### [PASSAGE TO READ]
N.B.: The following is not intended as medical advice but as food for thought. Consult an understanding physician before embarking on a major diet overhaul.

My past few posts (Friday, Monday, Tuesday) have covered a possible link between our current Western low-fat, high-carb diet with depression, obesity and cancer — all of which are at the top of national health agendas.

There are various diets on the market which promote higher protein, increased fat and reduced (or more efficient) carbohydrate intake: Hays, Atkins, Dukan, Paleo, the GI diet and so on.

One site which I have been reading over the past few days, Rocco Stanzione’s Low Carb for Health, documents the benefits of a high-protein, high-fat and low-carb diet. He has tried them along with his family. His site provides a year’s worth of findings.

Stanzione writes brilliantly. It is a pity he did not continue posting. However, his readers must be grateful that he shared so much information. His site brings back memories of my high school and university biology courses from the 1970s. I wonder if any of this knowledge is still taught. If not, it should be.

### [STORED DATA]
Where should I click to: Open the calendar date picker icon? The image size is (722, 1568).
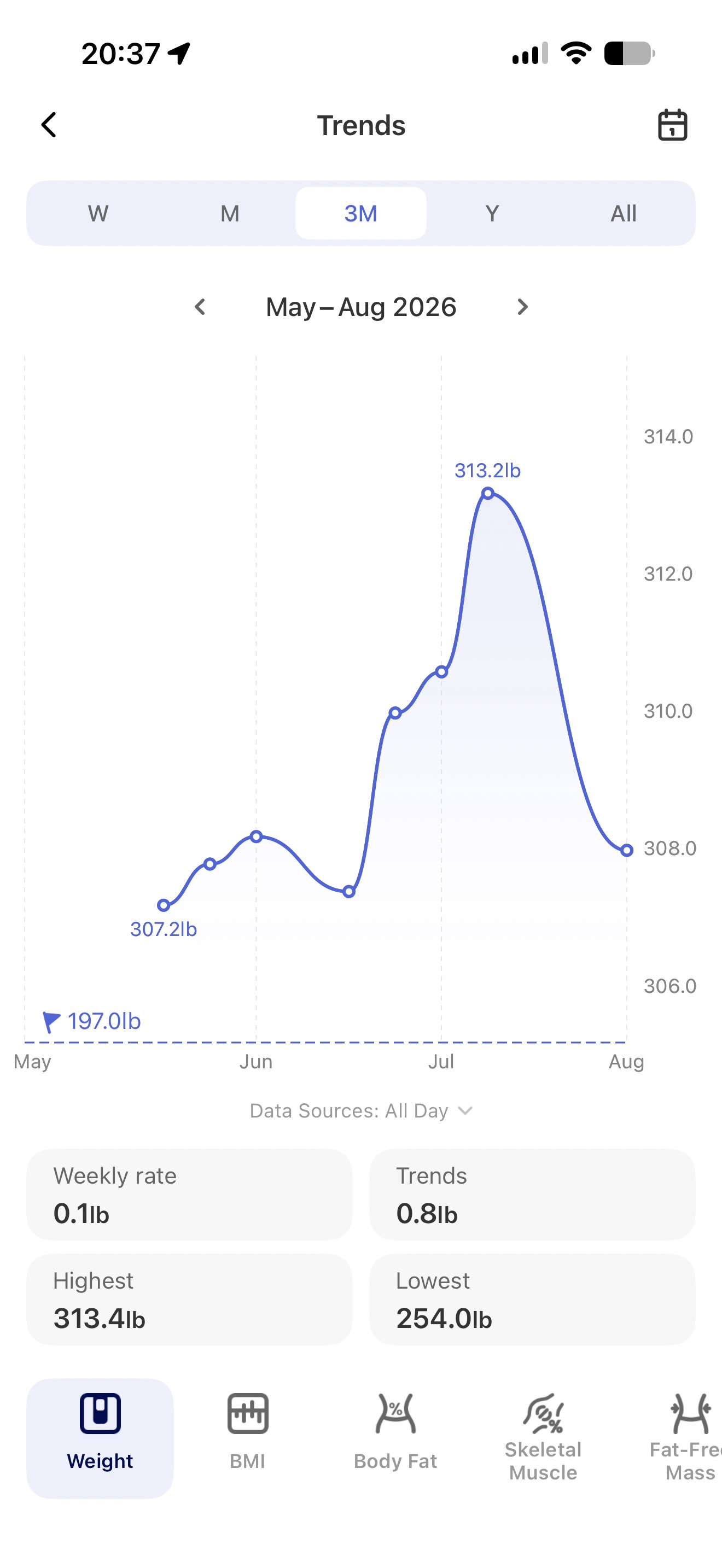(x=672, y=125)
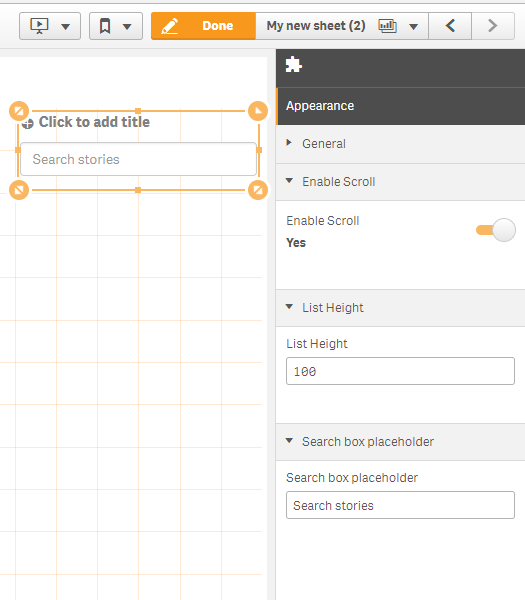Go to the next sheet arrow
This screenshot has width=525, height=600.
pyautogui.click(x=493, y=26)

### [INSTRUCTIONS]
**a)** Rewrite the passage on low-carb diets from "There are various" up to and including "worth of findings.", replacing "site" with "blog".
**b)** Extend the passage on low-carb diets, starting after its last sentence.

### [ANSWERS IN ORDER]
**a)**
There are various diets on the market which promote higher protein, increased fat and reduced (or more efficient) carbohydrate intake: Hays, Atkins, Dukan, Paleo, the GI diet and so on.

One blog which I have been reading over the past few days, Rocco Stanzione’s Low Carb for Health, documents the benefits of a high-protein, high-fat and low-carb diet. He has tried them along with his family. His blog provides a year’s worth of findings.

**b)**
Stanzione recommends a very low-carbohydrate diet. In fact, he recommends a period of ketosis, which relies on burning the available calories we have unaided by the intake of additional carbohydrates. I am no expert, so shall not delve into ketosis, which he explains ably on his site. In short, one redresses any insulin imbalances by going through ketosis, which must be managed carefully by substituting fat for the missing carbohydrates. Not doing so can cause heart arrythmia and dizziness. Some people end up in the emergency ward because they do not have the balance right. This is why fat needs to be added to the diet. A minor side-effect is that as the body burns up fat stores, ketosis is evidenced by breath that smells like pear drops — not unpleasant, just strange. One’s urine also needs to become and remain acid; this requires monitoring twice a day via a home test such as Ketostix.

That said, if ketosis does linger for a few weeks, first with a few days with no carbohydrates whatsoever then a small addition of them back to the diet, Stanzione says that excess weight will melt off. More importantly, he says, one’s mental and physical health will quickly improve. Energy levels will also increase.

Stanzione found two clinical studies which have found that a ketogenic diet improves mental health. This diet was developed at the Mayo Clinic in the 1920s to help epileptics who found anti-seizure drugs useless. The ketogenic diet didn’t always help alleviate seizures, however, it did improve the epileptics’ general mood and feelings of well being.

Before I go into Stanzione’s post, ‘Carbohydrate Intake and Depression’, I’d like to explore the two studies he cited.

The first — ‘Ketosis and the Optimal Carbohydrate Diet: A Basic Factor in Orthomolecular Psychiatry’ by Dr Richard A Kunin — actually describes the ketogenic diet in detail (see p. 4 of the PDF).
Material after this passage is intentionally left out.